Relationships and Health
 
by Lynn Tarkow

I really liked this article. The first idea that struck me in it was the idea that people will remember goals they have when reminded of people in their lives whom they associate with those goals. This could serve as a function to help maintain social networks - when I think of my friend, it makes me want to maintain that relationship, and a goal, whose completion presumably would involve being together if it was associated with him or her, would serve to strengthen that relationship. 

I was also very interested in the author's finding that performance was impaired on the Stroop task at different times depending on the race of the interaction partner. When the same-race interaction partner mimicked the subject's behavior, indicating affiliation, the subject's performance was better than when the partner did not mimic them. However, when the partner was of a different race, subjects performed better when the partner did not mimic them. The researchers attributed this to people expecting better treatment from members of their own race than from members of a different one. The finding was not explained any further. 

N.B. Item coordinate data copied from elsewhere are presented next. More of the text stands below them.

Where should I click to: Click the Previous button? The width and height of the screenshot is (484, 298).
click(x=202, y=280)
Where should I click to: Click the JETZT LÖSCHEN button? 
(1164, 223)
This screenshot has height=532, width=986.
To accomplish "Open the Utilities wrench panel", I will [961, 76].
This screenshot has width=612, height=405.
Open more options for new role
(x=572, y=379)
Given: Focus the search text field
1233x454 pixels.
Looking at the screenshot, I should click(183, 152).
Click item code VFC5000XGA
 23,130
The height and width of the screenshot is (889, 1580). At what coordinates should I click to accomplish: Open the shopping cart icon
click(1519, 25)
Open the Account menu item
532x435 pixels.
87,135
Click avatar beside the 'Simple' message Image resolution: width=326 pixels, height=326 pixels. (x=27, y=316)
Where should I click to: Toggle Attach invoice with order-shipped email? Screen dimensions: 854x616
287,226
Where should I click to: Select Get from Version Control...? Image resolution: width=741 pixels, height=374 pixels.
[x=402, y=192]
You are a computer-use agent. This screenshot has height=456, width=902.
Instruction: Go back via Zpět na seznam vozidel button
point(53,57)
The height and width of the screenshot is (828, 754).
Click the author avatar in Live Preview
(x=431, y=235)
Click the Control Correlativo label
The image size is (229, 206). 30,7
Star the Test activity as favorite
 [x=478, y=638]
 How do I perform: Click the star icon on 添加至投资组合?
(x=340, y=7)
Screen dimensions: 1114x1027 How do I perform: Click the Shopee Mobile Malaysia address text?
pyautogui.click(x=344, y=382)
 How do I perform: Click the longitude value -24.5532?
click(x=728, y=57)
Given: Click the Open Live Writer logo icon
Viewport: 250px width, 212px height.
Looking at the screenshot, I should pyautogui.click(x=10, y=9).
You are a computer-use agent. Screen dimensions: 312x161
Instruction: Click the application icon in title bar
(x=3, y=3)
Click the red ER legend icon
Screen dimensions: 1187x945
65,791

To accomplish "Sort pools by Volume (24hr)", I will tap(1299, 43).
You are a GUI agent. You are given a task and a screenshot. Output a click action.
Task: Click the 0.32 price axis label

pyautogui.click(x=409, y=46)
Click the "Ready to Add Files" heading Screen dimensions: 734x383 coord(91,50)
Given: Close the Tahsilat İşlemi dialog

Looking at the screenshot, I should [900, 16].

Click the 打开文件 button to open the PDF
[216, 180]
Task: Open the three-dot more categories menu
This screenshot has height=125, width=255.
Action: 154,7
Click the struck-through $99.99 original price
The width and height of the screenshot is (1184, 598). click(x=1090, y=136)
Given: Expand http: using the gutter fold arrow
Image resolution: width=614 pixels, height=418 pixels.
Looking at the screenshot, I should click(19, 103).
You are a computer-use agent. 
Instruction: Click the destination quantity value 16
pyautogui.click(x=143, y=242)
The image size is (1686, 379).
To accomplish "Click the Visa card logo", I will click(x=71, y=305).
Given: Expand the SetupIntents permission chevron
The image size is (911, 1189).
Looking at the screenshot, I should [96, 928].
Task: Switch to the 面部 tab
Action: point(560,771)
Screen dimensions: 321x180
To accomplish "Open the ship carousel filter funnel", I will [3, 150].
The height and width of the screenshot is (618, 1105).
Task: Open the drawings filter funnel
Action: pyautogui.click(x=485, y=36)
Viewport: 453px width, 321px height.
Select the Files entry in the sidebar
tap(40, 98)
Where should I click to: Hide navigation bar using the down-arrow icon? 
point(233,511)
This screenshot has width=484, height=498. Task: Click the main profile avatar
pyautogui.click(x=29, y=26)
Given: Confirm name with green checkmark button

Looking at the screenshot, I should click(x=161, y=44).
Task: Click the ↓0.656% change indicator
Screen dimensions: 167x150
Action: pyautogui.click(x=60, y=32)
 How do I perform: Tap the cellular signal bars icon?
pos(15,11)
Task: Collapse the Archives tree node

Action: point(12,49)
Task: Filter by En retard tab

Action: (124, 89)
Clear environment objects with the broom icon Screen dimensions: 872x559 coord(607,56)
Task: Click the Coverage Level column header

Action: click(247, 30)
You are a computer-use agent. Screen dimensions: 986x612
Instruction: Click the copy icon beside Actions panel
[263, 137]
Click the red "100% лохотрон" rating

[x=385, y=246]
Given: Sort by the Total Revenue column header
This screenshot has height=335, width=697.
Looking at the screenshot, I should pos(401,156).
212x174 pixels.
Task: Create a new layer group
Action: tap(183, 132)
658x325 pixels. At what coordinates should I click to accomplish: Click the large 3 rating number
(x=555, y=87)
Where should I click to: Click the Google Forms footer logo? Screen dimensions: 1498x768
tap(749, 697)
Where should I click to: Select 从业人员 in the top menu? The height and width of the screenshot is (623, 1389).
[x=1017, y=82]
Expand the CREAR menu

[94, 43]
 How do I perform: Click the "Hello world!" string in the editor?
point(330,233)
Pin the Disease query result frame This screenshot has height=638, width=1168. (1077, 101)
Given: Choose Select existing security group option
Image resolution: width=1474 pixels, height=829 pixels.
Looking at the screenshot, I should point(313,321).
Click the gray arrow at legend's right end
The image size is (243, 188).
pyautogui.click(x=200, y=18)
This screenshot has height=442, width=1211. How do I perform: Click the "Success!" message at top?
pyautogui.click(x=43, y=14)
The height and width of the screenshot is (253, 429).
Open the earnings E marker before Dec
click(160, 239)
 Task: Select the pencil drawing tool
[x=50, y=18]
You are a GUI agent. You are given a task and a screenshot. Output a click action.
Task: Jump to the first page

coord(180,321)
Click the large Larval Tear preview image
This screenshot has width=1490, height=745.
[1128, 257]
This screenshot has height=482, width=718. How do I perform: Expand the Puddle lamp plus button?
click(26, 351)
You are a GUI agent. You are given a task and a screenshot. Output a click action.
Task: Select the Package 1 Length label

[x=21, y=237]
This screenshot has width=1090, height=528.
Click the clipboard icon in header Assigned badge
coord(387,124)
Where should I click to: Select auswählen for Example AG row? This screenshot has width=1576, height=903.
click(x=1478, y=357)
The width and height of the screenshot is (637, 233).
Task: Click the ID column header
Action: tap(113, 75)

Why were the subjects' resources more depleted? More importantly, where had the resources been used that they were unavailable for the cognitive task? Did they go to combat the unexpected treatment by the partner? Or were they somewhere else, creating a new heuristic that could be called upon the next time the subject was in a similar situation? It would have been an interesting follow-up to see if, put in the same situation of non - mimicry by the same race partner, and mimicry by the cross race partner, the subject still had depleted performance, or if their expectations (if those were the culprit) had adjusted themselves. 

On a lighter note, I was happy to read that the study showed that romantic partners were more likely to achieve their goals if they had more social support, especially from their romantic partners. It is a heartening thing to hear that all those "We can do anything - together!" stories have some basis in reality.
 


Comments

jhon wlaschin
06/24/2011 10:55

Great point Lynn about how achieving goals that we share with others motivates us to stay connected! I believe this is how we can better achieve important goals, especially in the health domain, if we are aware of and support similar goals in our social relationships.
One of the most difficult things to do is to maintain a health behavior change over time. You might feel especially motivated to eat a healthy diet or regularly go to the gym but these behaviors require constant planning, dedication and persistence which are not always in sufficient supply.
And so we typically go back to our old ways.
Yet if a friend is involved, they might provided the extra motivation needed when ours is lacking. And you can provide the same when she needs a lift.
You also raise good questions about the self-regulatory capacity in the Stroop task. I think the basic idea here is that more cognitive resources are used up when social interactions do not meet our expectations. This is a very subtle effect and that is why it takes something like the Stroop task to detect it.
I would guess that non-mimicry by the same race partner would result in more cognitive effort, making split second tasks like the Stroop just a little more difficult to do quickly. I am not sure about being mimicked by a member of a different race. SOme of these studies seem to require more replication to be believable.
Essentially, the authors are saying that the mind works more efficiently when our interacting partners meet our expectations and do not cause us to continually reassess their motives and intentions.